Purpose: : To investigate the visual and anatomic outcomes in patients with chronic macular edema who underwent 25-gauge pars plana vitrectomy (PPV) with internal limiting membrane (ILM) removal.

Methods: : This is a retrospective, consecutive case series of patients operated at a single university medical center by a single surgeon. Patients who underwent microcannula-based sutureless 25-gauge PPV and ILM peeling after indocyanine green staining for chronic macular edema (CME) were included. Pre- and postoperative spectral-domain optical coherence tomography (OCT) was examined for macular thickness (MT) and macular volume (MV). Visual and anatomic outcomes were analyzed using two-tailed t-test. Preoperative factors possibly associated with the visual and anatomic outcomes were evaluated using Spearman’s rank correlation coefficient.

Results: : Twenty-four eyes of 11 men and 10 women were included (mean age 69). Four patients (17%) had CME from uveitis, 4 (17%) from retinal vein occlusion, and 18 (75%) from diabetes. Seventy-five percent of the eyes had previously been treated with macular laser or intravitreal injection. The mean visual acuity (VA) was 20/103, 20/87, pre- and post-op respectively (P=0.55). Sixty-three percent of the eyes had improved vision (47% better than 20/40), 21% maintained same vision, and 17% had worse vision. Forty-seven percent of improved eyes and 30% of total eyes gained more than 2 lines of VA (range -9 to +7 lines). The mean MT was 455 µm, 396 µm, pre- and post-op (P=0.29). The mean MV was 7.9 mm3 pre-op and 7.5 mm3 post-op (P=0.51). The eyes with more than 2 lines of VA improvement tended to have shorter duration of CME (10 vs 21.7 months), lower HgA1C (6.85 vs 7.62%), and decreased post-op MT (331 vs 409 µm), although the difference did not reach statistical significance. Eyes with posterior hyaloid attached to macula pre-op (confirmed on OCT) tended to have worse visual and anatomic outcome compared to those that had detached posterior hyaloid pre-op (VA 20/125 vs 20/80, p=0.54; MT 481 vs 335 µm, p=0.10; MV 8.55 vs 6.74 mm3, p=0.05). The strongest predictor of post-op VA was initial VA (r=0.673, p=0.0003). Power of our study for comparing the pre and post-op VA only reached 9% due to a small sample size.

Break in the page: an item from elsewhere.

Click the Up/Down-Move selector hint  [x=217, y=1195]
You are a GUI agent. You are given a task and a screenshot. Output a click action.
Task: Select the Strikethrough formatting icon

Conclusions: : The majority of patients had improved visual and anatomic outcome after 25-gauge PPV with ILM peeling for CME. A greater sample size may have demonstrated post-op visual outcome that is statistically significant. For patients with refractory and/or persistent macular edema, small-gauge vitrectomy with ILM peeling may be beneficial in helping them reach their maximum visual potential.